## Data for review
________________

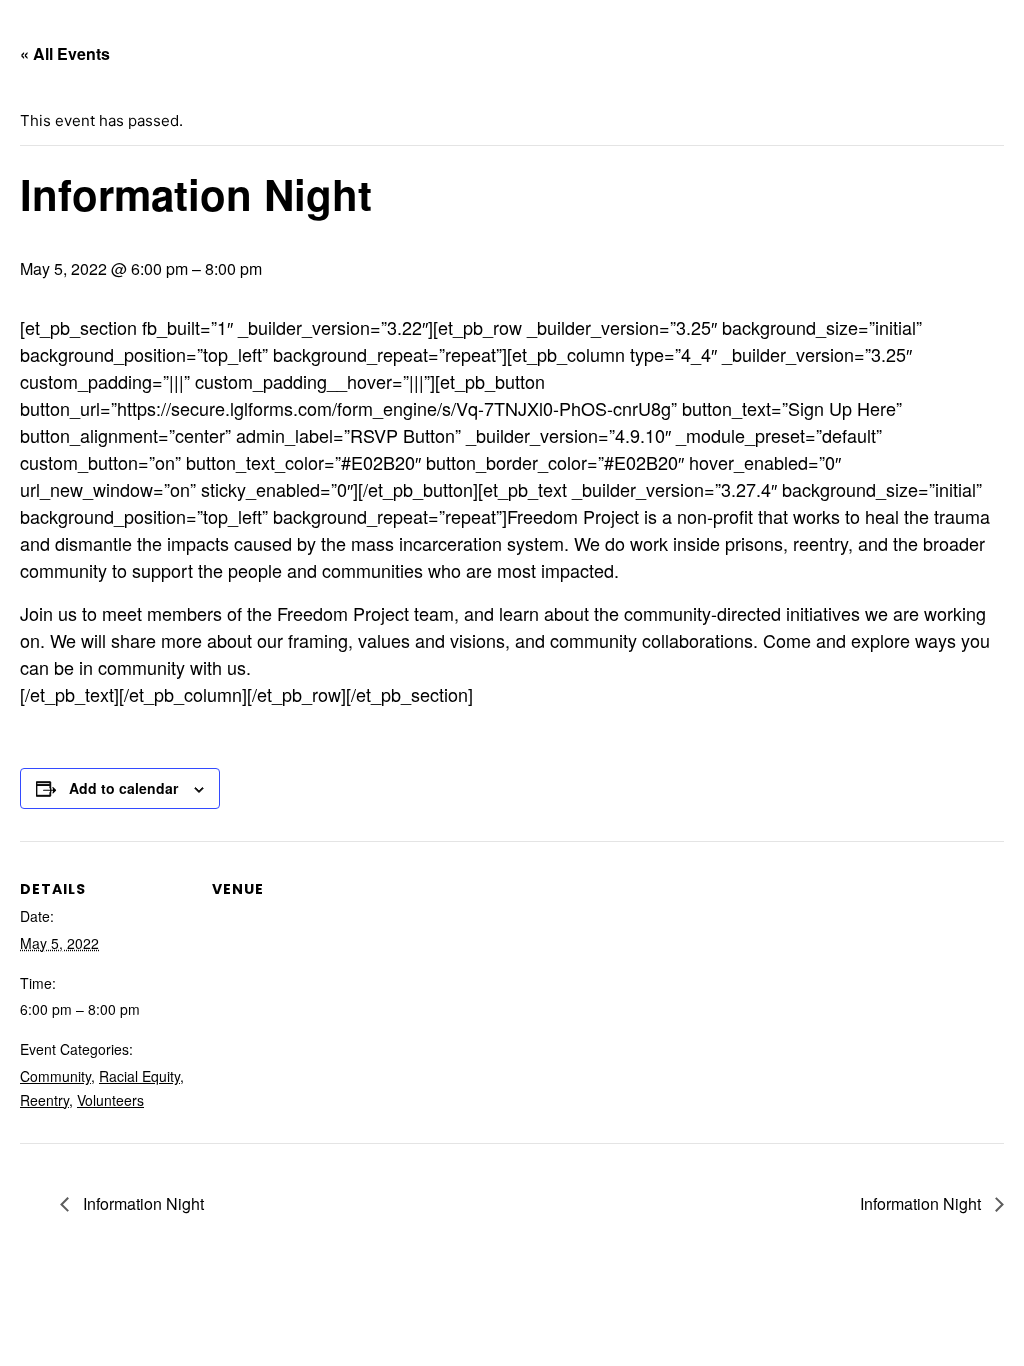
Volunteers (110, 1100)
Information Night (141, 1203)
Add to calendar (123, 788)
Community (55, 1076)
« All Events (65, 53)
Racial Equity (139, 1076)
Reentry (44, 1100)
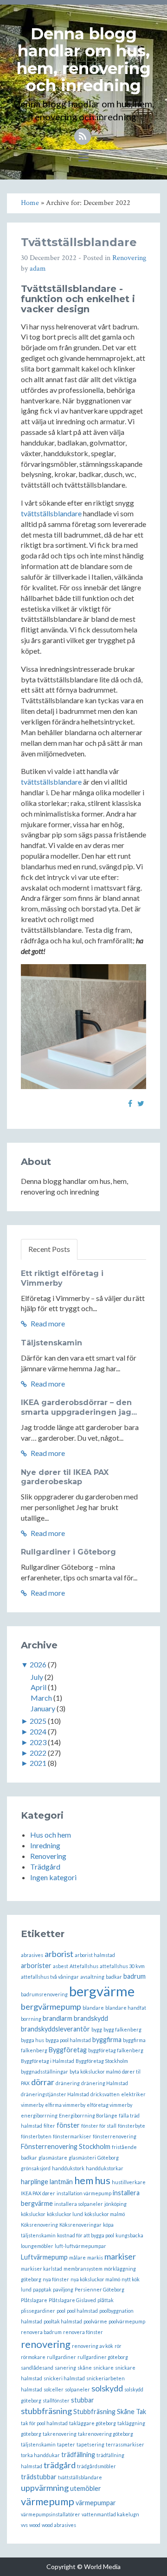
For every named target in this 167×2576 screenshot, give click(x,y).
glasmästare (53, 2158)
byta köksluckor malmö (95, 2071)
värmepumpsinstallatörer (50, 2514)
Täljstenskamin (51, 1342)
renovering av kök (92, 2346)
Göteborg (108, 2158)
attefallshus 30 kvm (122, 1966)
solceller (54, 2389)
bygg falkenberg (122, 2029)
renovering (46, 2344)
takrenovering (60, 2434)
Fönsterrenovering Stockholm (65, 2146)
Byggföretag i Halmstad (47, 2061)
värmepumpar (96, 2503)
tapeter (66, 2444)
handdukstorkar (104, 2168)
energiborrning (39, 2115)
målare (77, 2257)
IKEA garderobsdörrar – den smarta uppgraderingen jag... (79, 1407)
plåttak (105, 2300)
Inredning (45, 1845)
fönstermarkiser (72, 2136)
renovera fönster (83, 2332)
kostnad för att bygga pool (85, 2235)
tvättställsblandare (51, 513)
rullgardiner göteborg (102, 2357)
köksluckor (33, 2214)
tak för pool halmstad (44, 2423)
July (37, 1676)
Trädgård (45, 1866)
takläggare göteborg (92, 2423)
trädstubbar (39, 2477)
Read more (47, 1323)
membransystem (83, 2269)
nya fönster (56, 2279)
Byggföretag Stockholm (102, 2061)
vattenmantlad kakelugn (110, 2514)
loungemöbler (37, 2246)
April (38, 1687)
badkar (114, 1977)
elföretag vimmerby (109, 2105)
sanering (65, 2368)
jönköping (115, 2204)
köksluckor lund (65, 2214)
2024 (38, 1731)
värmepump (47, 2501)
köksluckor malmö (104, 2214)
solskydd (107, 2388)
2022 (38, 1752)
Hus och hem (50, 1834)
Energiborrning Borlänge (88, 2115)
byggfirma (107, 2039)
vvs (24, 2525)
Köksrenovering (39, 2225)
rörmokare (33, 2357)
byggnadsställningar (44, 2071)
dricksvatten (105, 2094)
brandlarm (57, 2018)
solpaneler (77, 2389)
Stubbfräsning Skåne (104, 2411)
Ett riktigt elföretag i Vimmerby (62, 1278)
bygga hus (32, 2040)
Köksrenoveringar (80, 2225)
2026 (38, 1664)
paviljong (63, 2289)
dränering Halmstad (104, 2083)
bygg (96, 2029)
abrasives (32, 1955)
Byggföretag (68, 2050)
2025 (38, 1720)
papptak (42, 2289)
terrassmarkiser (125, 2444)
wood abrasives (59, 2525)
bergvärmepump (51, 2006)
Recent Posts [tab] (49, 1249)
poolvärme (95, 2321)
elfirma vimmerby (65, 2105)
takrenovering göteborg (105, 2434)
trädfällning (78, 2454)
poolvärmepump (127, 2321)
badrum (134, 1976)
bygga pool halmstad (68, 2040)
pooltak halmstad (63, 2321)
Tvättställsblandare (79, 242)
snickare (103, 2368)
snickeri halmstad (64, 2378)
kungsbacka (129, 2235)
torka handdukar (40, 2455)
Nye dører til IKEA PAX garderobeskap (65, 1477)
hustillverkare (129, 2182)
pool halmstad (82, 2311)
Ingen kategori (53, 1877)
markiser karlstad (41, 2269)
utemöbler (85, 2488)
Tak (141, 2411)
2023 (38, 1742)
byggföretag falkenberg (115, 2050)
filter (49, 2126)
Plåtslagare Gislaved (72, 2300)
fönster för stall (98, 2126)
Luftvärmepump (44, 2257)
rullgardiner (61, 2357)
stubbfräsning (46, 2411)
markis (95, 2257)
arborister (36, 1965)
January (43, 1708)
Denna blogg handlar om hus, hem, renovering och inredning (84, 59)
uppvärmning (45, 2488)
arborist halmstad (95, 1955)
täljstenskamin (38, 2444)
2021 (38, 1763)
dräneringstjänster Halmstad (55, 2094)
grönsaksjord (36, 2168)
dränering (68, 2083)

________________

## Task objective
From the listing above, return the lines starting at the one with "handdukstorkar (104, 2168)" and ending at the one with "kostnad för att bygga pool (85, 2235)", both kept, exactly as they appear and nothing more.

## Result for this exercise
handdukstorkar (104, 2168)
energiborrning (39, 2115)
målare (77, 2257)
IKEA garderobsdörrar – den smarta uppgraderingen jag... (79, 1407)
plåttak (105, 2300)
Inredning (45, 1845)
fönstermarkiser (72, 2136)
renovera fönster (83, 2332)
kostnad för att bygga pool (85, 2235)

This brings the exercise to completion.